Data and safety monitoring
A Data Safety and Monitoring Board (DSMB) of three independent, unaffiliated, multidisciplinary specialists meet at least every 6 months to ensure that the rights and well-being of participants are protected and the reported data are accurate and complete. At each meeting, DSMB members are apprised of the accrual of subjects, fidelity to the protocol, and reports of serious adverse events and unanticipated adverse events. The DSMB is also unblinded to the results of the outcomes at their meetings during a closed session. The DSMB provides advisory council to the PI and has authority to recommend halting the trial if continuation is deemed unsafe. The final recommendations of the DSMB will be immediately reported to the IRB.
Ethics
Ketamine is an analgesic that has been proven to reduce opioid consumption after surgery. It also has a role in reducing the development of chronic pain. Compared to opioids, ketamine has a favorable side-effect profile, including the maintenance of respiratory and cardiovascular stability. Ketamine does not act at the mu opioid receptor, and therefore is not associated with nausea, itching, constipation, and tolerance. We have been safely utilizing perioperative ketamine at VUMC for several years as part of our enhanced recovery pathways. The IMPAKT ERAS study design does not involve the introduction of a new treatment or intervention, but rather a structured, yet pragmatic, investigation of the impact of currently administered medical care, with an intent to leverage data that is already collected as part of routine clinical care to use as outcomes. The IMPAKT ERAS trial has been deemed minimal risk above clinical risk by the IRB, allowing for alteration of the informed consent process.
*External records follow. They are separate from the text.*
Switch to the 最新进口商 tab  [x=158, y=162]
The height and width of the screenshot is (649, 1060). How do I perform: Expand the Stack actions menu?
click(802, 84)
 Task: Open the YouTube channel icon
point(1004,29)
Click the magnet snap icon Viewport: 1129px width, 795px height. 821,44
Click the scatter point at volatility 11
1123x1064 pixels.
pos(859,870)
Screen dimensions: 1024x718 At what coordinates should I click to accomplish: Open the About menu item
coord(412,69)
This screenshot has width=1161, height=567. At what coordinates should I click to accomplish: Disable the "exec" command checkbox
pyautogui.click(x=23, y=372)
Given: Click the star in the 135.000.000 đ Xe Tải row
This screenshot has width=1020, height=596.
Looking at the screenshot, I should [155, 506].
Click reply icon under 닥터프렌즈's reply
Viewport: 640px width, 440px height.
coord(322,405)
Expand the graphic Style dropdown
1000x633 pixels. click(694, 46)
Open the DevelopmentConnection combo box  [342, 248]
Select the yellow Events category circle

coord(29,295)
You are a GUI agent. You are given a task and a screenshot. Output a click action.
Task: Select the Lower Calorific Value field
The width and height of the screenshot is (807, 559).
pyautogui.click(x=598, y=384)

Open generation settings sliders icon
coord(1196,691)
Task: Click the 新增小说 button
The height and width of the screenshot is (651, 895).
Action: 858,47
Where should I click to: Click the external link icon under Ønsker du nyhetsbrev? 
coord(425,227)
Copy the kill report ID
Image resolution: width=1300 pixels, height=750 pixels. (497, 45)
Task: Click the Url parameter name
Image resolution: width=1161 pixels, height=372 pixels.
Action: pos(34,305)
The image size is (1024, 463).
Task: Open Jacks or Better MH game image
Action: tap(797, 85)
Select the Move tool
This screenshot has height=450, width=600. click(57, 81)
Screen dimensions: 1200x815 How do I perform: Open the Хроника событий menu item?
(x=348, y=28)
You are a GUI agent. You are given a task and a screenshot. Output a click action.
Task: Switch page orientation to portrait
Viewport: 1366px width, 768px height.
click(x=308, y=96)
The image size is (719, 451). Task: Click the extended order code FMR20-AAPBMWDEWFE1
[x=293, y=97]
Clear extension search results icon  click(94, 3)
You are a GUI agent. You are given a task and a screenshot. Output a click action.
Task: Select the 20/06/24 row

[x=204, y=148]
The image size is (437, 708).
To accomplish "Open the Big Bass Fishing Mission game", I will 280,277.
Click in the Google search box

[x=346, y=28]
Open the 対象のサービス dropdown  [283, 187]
Adverse reactions to ketamine
Adverse reactions and allergies to ketamine are routinely reviewed by both medical providers and pharmacy personnel prior to ordering and administering the drug. Ketamine is a controlled substance and is highly regulated, recorded, and tracked. Patients are evaluated daily at the bedside by our Anesthesia Perioperative Consult Service, and patients are screened for side effects of ketamine on daily rounds. Nurses are trained to immediately report any suspicion of an adverse ketamine reaction to a member of our team, who is available in the hospital at all times.
Selection of patients
Only patients receiving care through our enhanced recovery pathway (which includes the standard administration of ketamine) whose provider agrees is appropriate for inclusion and who signs the research consent will be eligible for participation.
Ineffective pain control
Patients with breakthrough pain will receive routine treatment, including opiate administration if needed, at the discretion of medical providers through the guidance of our analgesic protocols.
Breach of confidentiality
One of the risks specific to the research study is potential breach of confidentiality. The investigators have access to the medical data as part of their job standing. To minimize this risk, all database work will be performed on VUMC approved and password protected servers that are physically located in the VUMC computing environment and maintained by VUMC security standards. Only the PI and key study personnel will have access to study specific non de-identified data.
Dissemination
The results of the IMPAKT ERAS trial will be submitted for presentation at local, national, and international medical conferences, as well as academic institutions through visiting and invited lectureships. Furthermore, we aim to publish our results in a high-impact, scientific journal that will distribute the data to a broad clinical audience.